Schwiegereltern können Geld zurückfordern
Der Bundesgerichtshof in Karlsruhe hat in einem Grundsatzurteil entschieden, dass Schwiegereltern bei einem Scheitern der Ehe finanzielle Zuwendungen an Schwiegersohn oder -tochter künftig leichter zurückfordern können. Solche Zuwendungen werden z.B. oft zur Mitfinanzierung von Wohneigentum gegeben.

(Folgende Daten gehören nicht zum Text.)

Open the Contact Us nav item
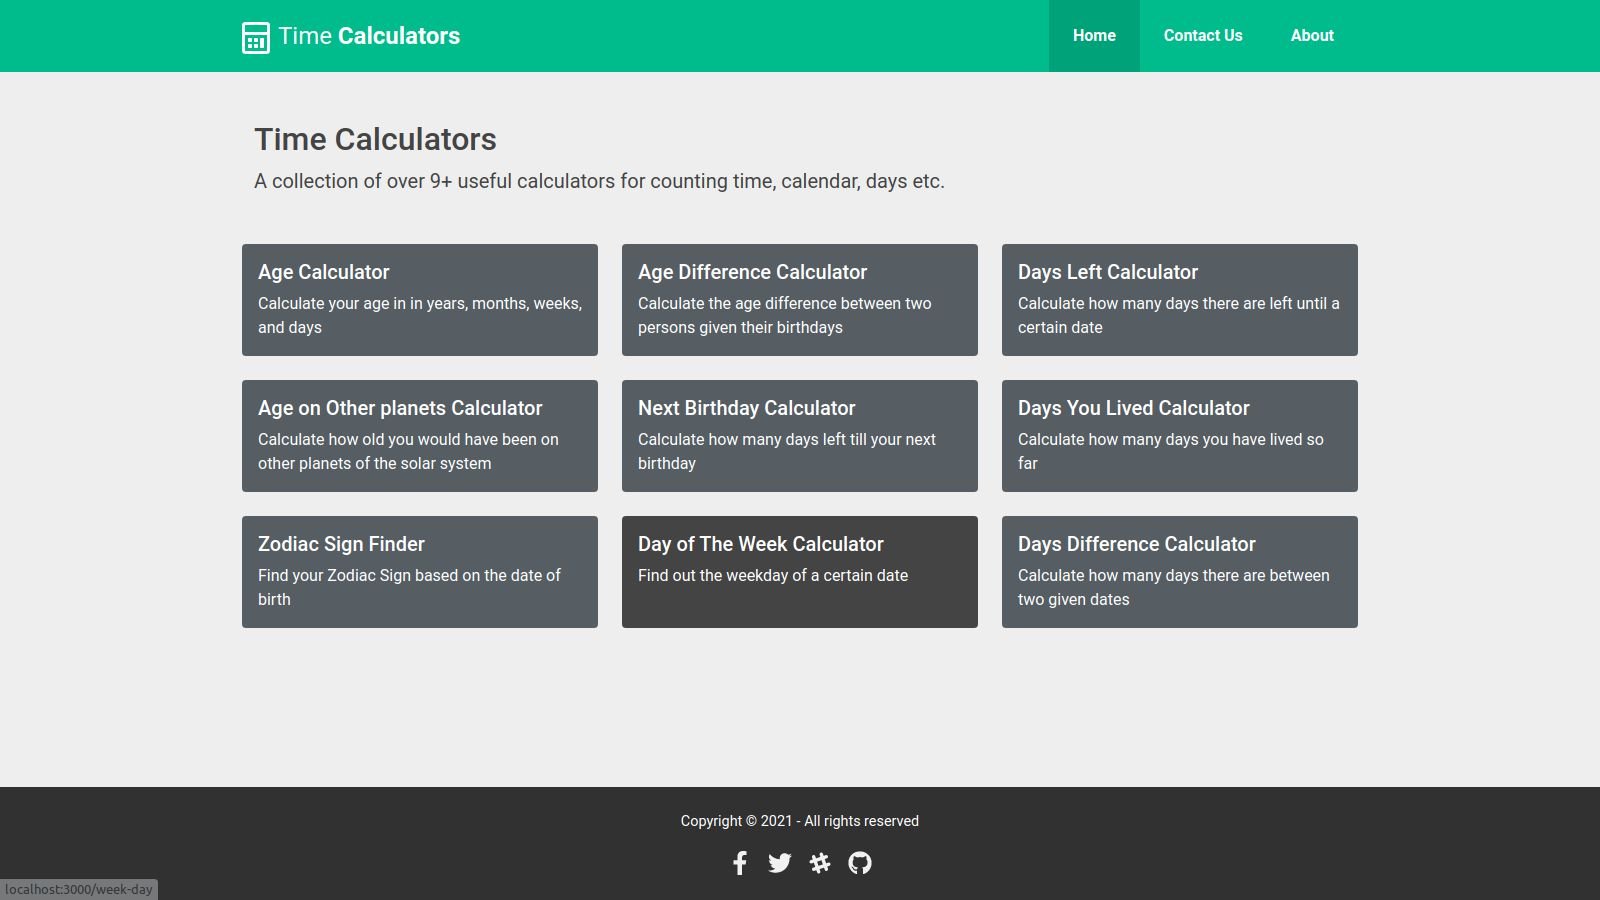 coord(1203,36)
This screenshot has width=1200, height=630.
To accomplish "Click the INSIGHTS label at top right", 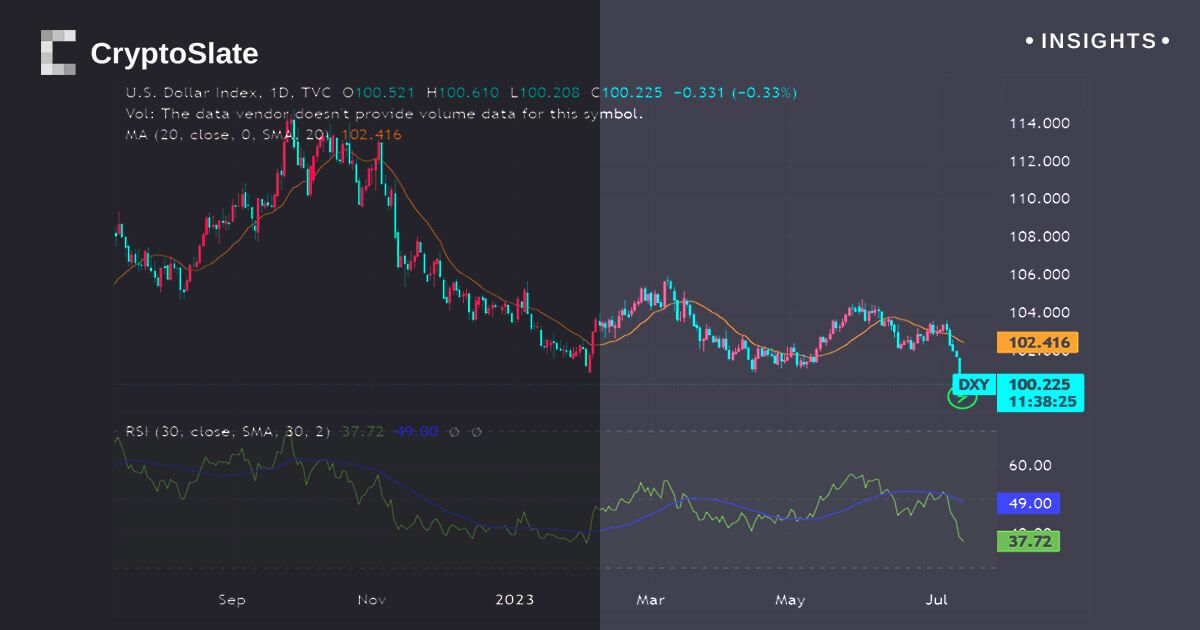I will point(1097,41).
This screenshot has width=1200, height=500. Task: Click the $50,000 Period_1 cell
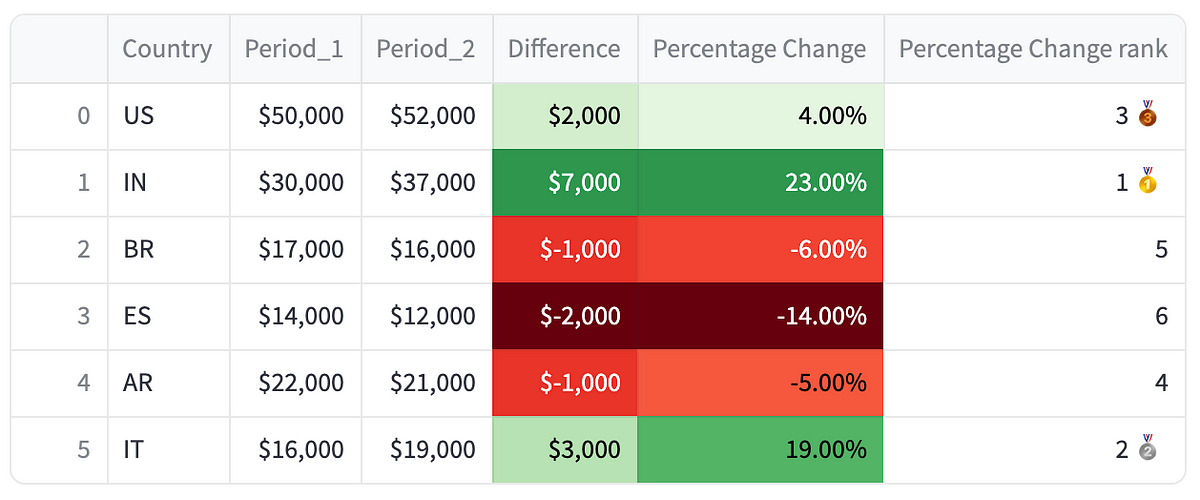pyautogui.click(x=295, y=116)
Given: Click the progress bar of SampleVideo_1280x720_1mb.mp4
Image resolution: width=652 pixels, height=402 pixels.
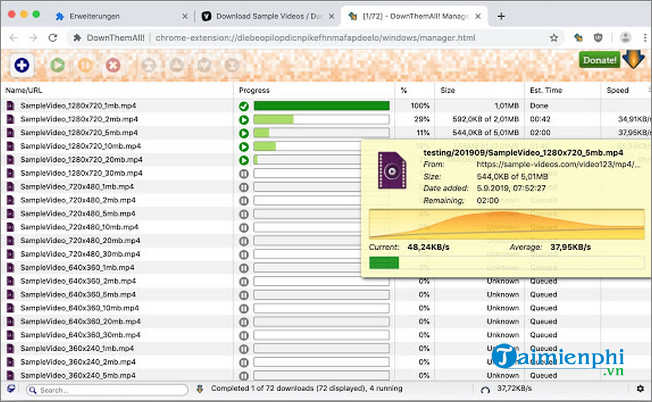Looking at the screenshot, I should tap(320, 106).
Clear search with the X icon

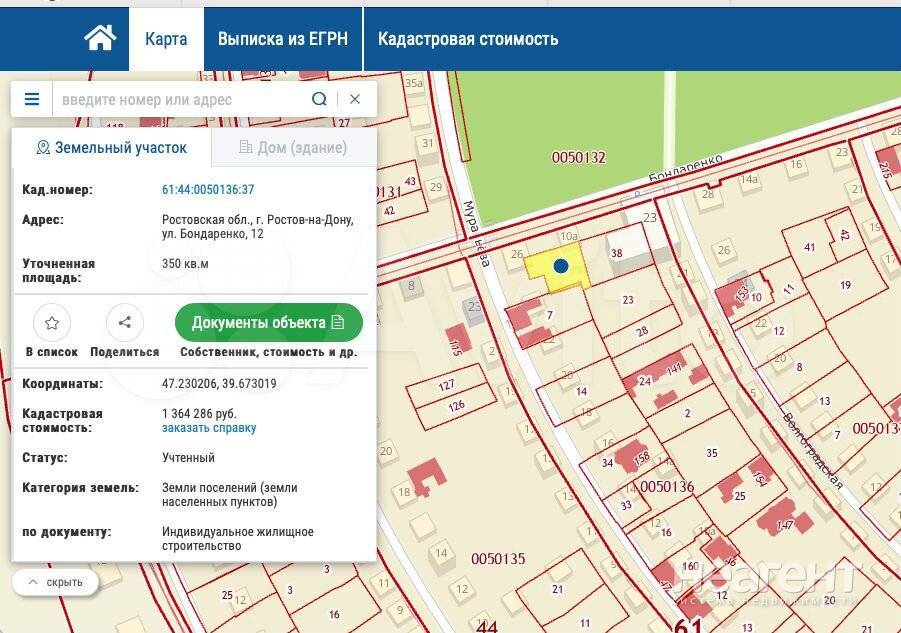tap(355, 99)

Wenn die Ehepartner im gesetzlichen Güterstand der Zugewinngemeinschaft gelebt hatten, hatten Schwiegereltern bislang kaum Chancen, diese Gelder nach der Scheidung ihres Kindes zurückzufordern. Diese wurden bislang rechtlich als ehebezogene Zuwendungen der Ehepartner untereinander und nicht als Schenkung angesehen. Nach dem neuen Grundsatzurteil werden die Ehe und die Beziehung der Schwiegereltern zum Schwiegerkind getrennt voneinander betrachtet. Die Ehe wird somit als Geschäftsgrundlage gesehen und die finanzielle Zuwendung als Schenkung, deren geschäftliche Grundlage bei einer Ehescheidung wegfällt.

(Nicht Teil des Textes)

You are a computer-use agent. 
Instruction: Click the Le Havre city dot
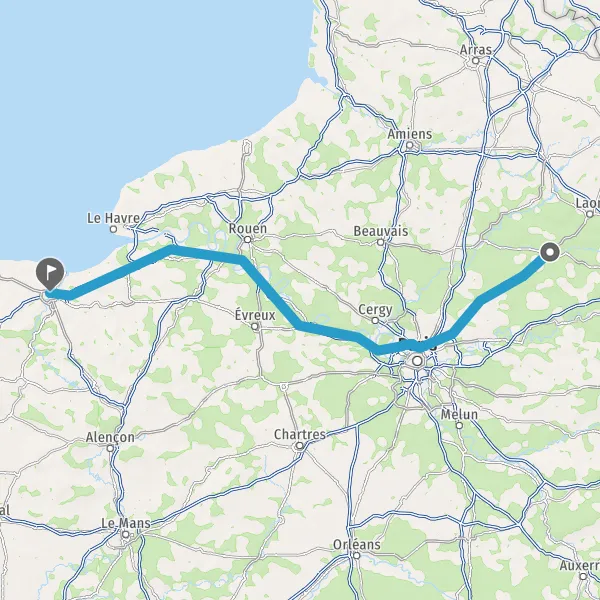(x=113, y=229)
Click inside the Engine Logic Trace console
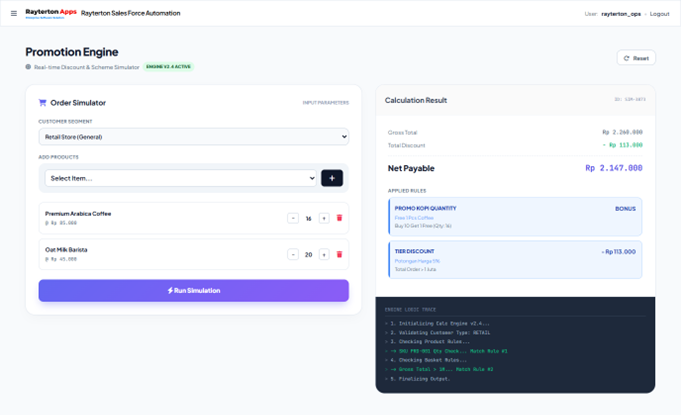The width and height of the screenshot is (681, 415). pyautogui.click(x=515, y=345)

Im vorliegenden Fall hatten die Schwiegereltern dem künftigen Schwiegersohn noch vor der Heirat 58.000 DM zum Kauf einer Eigentumswohnung überwiesen. Nach dem Scheitern der Ehe und der nunmehr rechtskräftigen Scheidung fordern die Schwiegereltern jetzt diesen Betrag von ihrem Ex-Schwiegersohn, der bis heute alleiniger Eigentümer der Wohnung ist, zurück (Az.: XII ZR 189/06).
Wer sich also entschließt zu heiraten, sollte sich vor Augen führen, dass er damit gleichzeitig eine Geschäftsbeziehung eingeht, für die er hinterher eventuell zu haften hat.